Rewrite each line of the material below as an item in a numbered list, omitting the blank lines.

───

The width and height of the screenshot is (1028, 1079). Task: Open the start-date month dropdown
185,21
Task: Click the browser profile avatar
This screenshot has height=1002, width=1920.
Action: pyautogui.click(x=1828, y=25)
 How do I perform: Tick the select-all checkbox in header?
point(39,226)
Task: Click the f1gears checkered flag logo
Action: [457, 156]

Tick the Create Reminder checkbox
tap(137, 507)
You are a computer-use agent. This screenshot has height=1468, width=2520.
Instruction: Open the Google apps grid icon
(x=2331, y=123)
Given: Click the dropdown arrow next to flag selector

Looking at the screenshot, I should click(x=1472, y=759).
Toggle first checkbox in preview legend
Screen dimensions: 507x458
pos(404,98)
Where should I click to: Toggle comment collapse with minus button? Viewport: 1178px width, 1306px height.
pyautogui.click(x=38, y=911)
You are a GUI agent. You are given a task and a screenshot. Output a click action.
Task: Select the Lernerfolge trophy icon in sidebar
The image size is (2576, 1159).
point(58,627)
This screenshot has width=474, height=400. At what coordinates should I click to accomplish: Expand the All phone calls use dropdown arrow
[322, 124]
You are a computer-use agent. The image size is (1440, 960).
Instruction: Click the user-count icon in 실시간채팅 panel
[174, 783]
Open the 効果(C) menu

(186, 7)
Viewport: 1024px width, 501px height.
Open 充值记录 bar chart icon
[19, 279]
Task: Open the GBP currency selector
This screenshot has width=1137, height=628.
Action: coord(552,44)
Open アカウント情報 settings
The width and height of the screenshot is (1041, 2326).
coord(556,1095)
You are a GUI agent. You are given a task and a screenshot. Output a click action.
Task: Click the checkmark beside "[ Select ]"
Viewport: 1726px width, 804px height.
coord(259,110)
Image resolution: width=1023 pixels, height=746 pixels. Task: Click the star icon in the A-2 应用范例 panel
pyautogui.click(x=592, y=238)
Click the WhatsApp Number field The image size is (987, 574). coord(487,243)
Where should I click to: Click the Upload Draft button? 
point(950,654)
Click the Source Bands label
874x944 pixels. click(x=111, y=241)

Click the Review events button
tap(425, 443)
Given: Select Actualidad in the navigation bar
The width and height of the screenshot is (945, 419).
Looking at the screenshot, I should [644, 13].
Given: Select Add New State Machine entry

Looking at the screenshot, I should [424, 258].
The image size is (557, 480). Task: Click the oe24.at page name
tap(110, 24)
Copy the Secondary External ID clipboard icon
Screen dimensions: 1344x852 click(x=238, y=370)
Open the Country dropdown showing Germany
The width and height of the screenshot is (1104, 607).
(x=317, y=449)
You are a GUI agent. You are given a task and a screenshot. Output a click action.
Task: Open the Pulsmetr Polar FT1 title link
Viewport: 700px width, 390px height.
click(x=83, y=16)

───

- Result below -
1. The width and height of the screenshot is (1028, 1079). Task: Open the start-date month dropdown
2. 185,21
3. Task: Click the browser profile avatar
4. This screenshot has height=1002, width=1920.
5. Action: pyautogui.click(x=1828, y=25)
6.  How do I perform: Tick the select-all checkbox in header?
7. point(39,226)
8. Task: Click the f1gears checkered flag logo
9. Action: [457, 156]
10. Tick the Create Reminder checkbox
11. tap(137, 507)
12. You are a computer-use agent. This screenshot has height=1468, width=2520.
13. Instruction: Open the Google apps grid icon
14. (x=2331, y=123)
15. Given: Click the dropdown arrow next to flag selector
16. Looking at the screenshot, I should click(x=1472, y=759).
17. Toggle first checkbox in preview legend
18. Screen dimensions: 507x458
19. pos(404,98)
20. Where should I click to: Toggle comment collapse with minus button? Viewport: 1178px width, 1306px height.
21. pyautogui.click(x=38, y=911)
22. You are a GUI agent. You are given a task and a screenshot. Output a click action.
23. Task: Select the Lernerfolge trophy icon in sidebar
24. The image size is (2576, 1159).
25. point(58,627)
26. This screenshot has width=474, height=400. At what coordinates should I click to accomplish: Expand the All phone calls use dropdown arrow
27. [322, 124]
28. You are a computer-use agent. The image size is (1440, 960).
29. Instruction: Click the user-count icon in 실시간채팅 panel
30. [174, 783]
31. Open the 効果(C) menu
32. (186, 7)
33. Viewport: 1024px width, 501px height.
34. Open 充值记录 bar chart icon
35. [19, 279]
36. Task: Open the GBP currency selector
37. This screenshot has width=1137, height=628.
38. Action: coord(552,44)
39. Open アカウント情報 settings
40. The width and height of the screenshot is (1041, 2326).
41. coord(556,1095)
42. You are a GUI agent. You are given a task and a screenshot. Output a click action.
43. Task: Click the checkmark beside "[ Select ]"
44. Viewport: 1726px width, 804px height.
45. coord(259,110)
46. Image resolution: width=1023 pixels, height=746 pixels. Task: Click the star icon in the A-2 应用范例 panel
47. pyautogui.click(x=592, y=238)
48. Click the WhatsApp Number field The image size is (987, 574). coord(487,243)
49. Where should I click to: Click the Upload Draft button? 
50. point(950,654)
51. Click the Source Bands label
52. 874x944 pixels. click(x=111, y=241)
53. Click the Review events button
54. tap(425, 443)
55. Given: Select Actualidad in the navigation bar
56. The width and height of the screenshot is (945, 419).
57. Looking at the screenshot, I should [644, 13].
58. Given: Select Add New State Machine entry
59. Looking at the screenshot, I should [424, 258].
60. The image size is (557, 480). Task: Click the oe24.at page name
61. tap(110, 24)
62. Copy the Secondary External ID clipboard icon
63. Screen dimensions: 1344x852 click(x=238, y=370)
64. Open the Country dropdown showing Germany
65. The width and height of the screenshot is (1104, 607).
66. (x=317, y=449)
67. You are a GUI agent. You are given a task and a screenshot. Output a click action.
68. Task: Open the Pulsmetr Polar FT1 title link
69. Viewport: 700px width, 390px height.
70. click(x=83, y=16)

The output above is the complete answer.